Choking, coughing, stifling a sob, Myriam Lar, Keeper of the katzh-dashi, rolled to her knees, clutching her chest. The brand was throbbing, pulsing with pain, and she could feel its shape. It was a perfect brand of a shaeram. She rose up while supporting herself with her other hand and vomited, reaction to the fear, the shock, and the pain.
It was survival, but it was also doom. Without Tarrin, the entire world was in danger.
And there was nothing that she could do about it.

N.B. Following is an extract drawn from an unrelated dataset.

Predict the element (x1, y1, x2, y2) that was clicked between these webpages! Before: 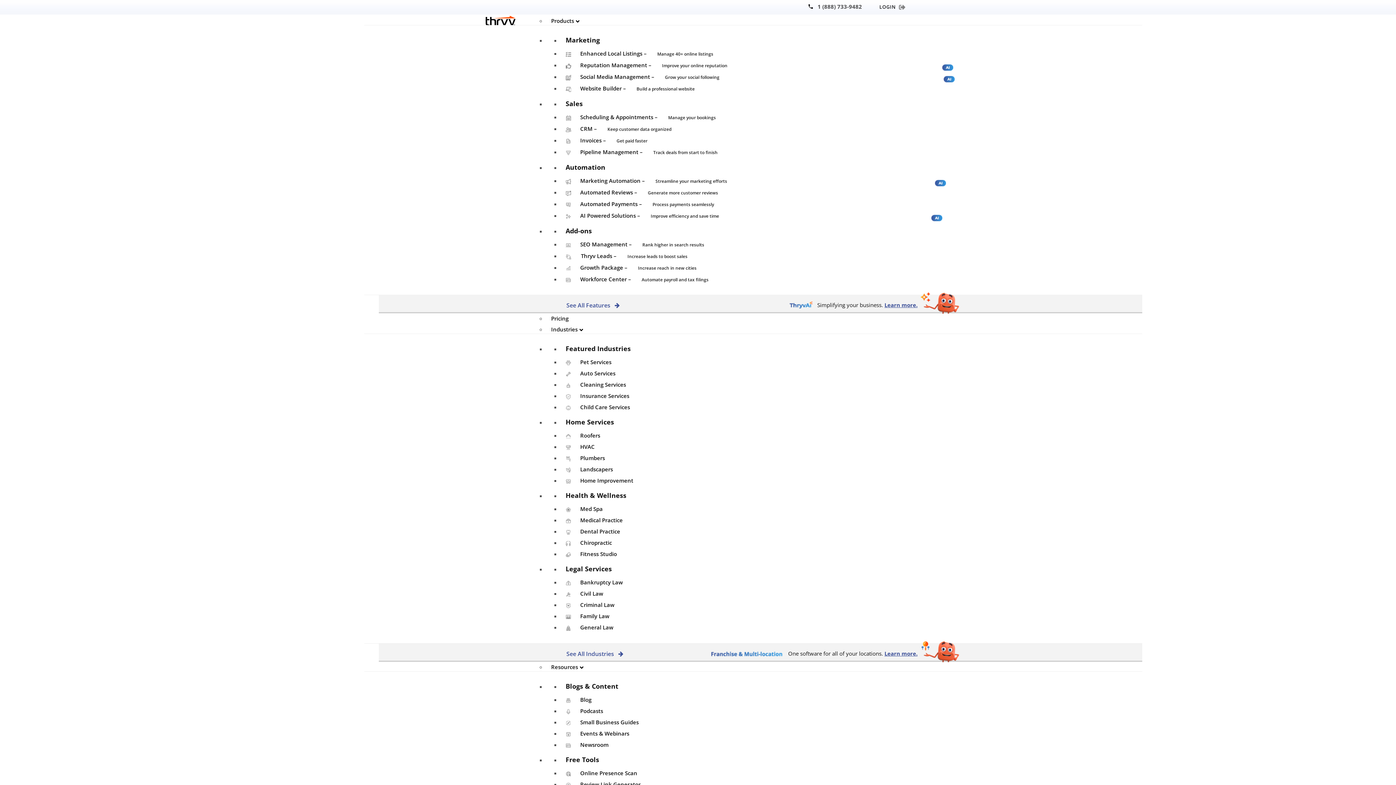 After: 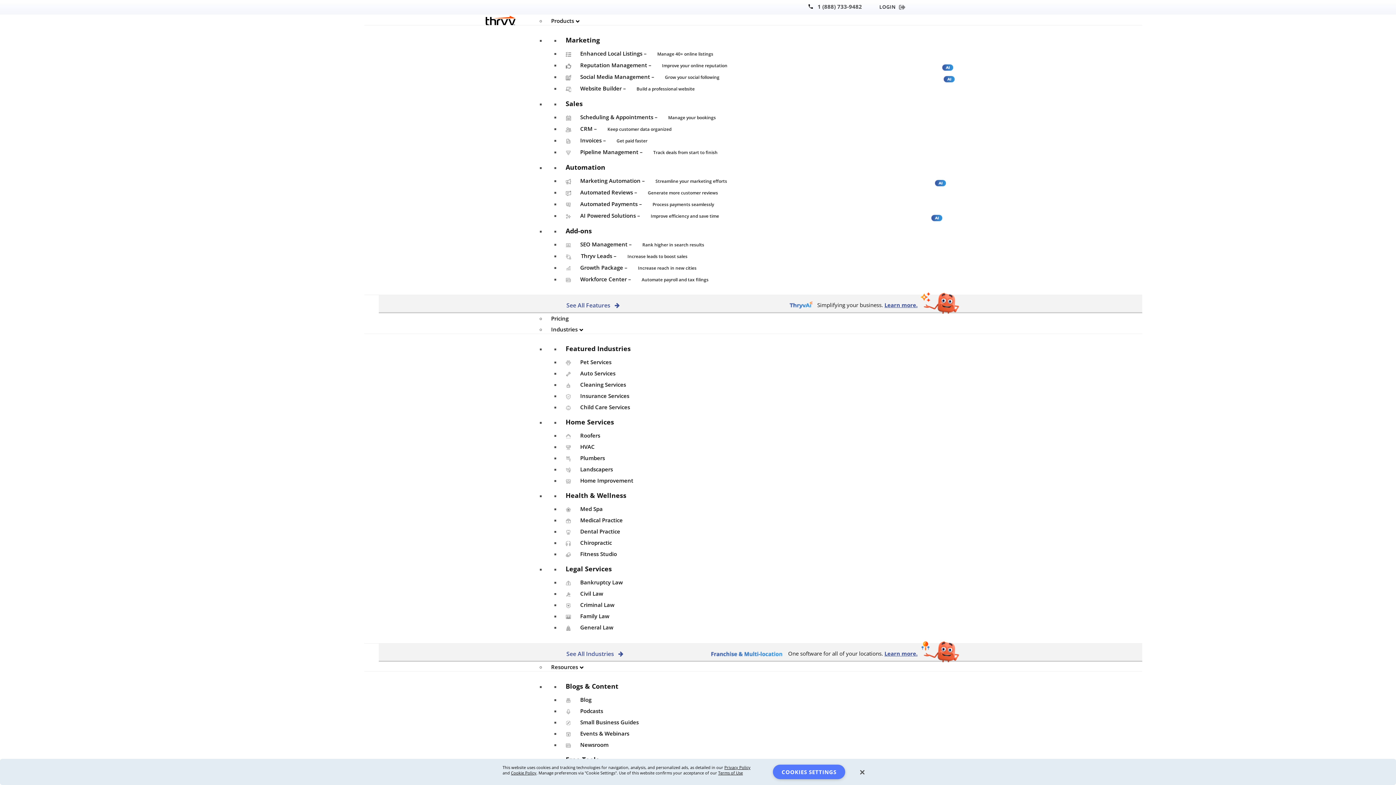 Action: bbox: (817, 2, 862, 10) label: 1 (888) 733-9482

Entering the courtyard perhaps for the last time, Tarrin stared around the majestic scene, his heart heavy and his soul dimmed. He hated doing things like that, but it there really wasn't a choice. Getting Jula had been absolutely vital. He wouldn't be able to sleep at night knowing she was out there, with her collar, waiting for him again. The Keeper too had suffered for her crimes, and even now he regretted not just ending her, or even not being more thorough with the punishment. But to kill like that mortified his human soul, even as the memory of what he had done had begun to return, memories that horrified him so deeply that he couldn't even express it in words. It had shocked him into a strange feeling of disassociation with himself, where what he had done seemed to be someone else, and it drowned out anything he may be feeling other than his anger for those who had wronged him.
If there was anywhere he would go, it would be the courtyard. The fountain still splashed its melody of nature, and the statue of the Goddess still stood atop it, all stone and water but also beauty and warmth. But he couldn't feel those things, could barely feel anything other than a numbness to his emotions, a blanket laid over his mind that only allowed the fire of his anger to bleed through. The statue's expression was melancholy, as if she could feel his pain, and would join in his suffering. The tent still stood to the side, where he and his sisters and sat and studied night after night, where he had gotten to know Miranda, where he had started to feel that there was hope for them all.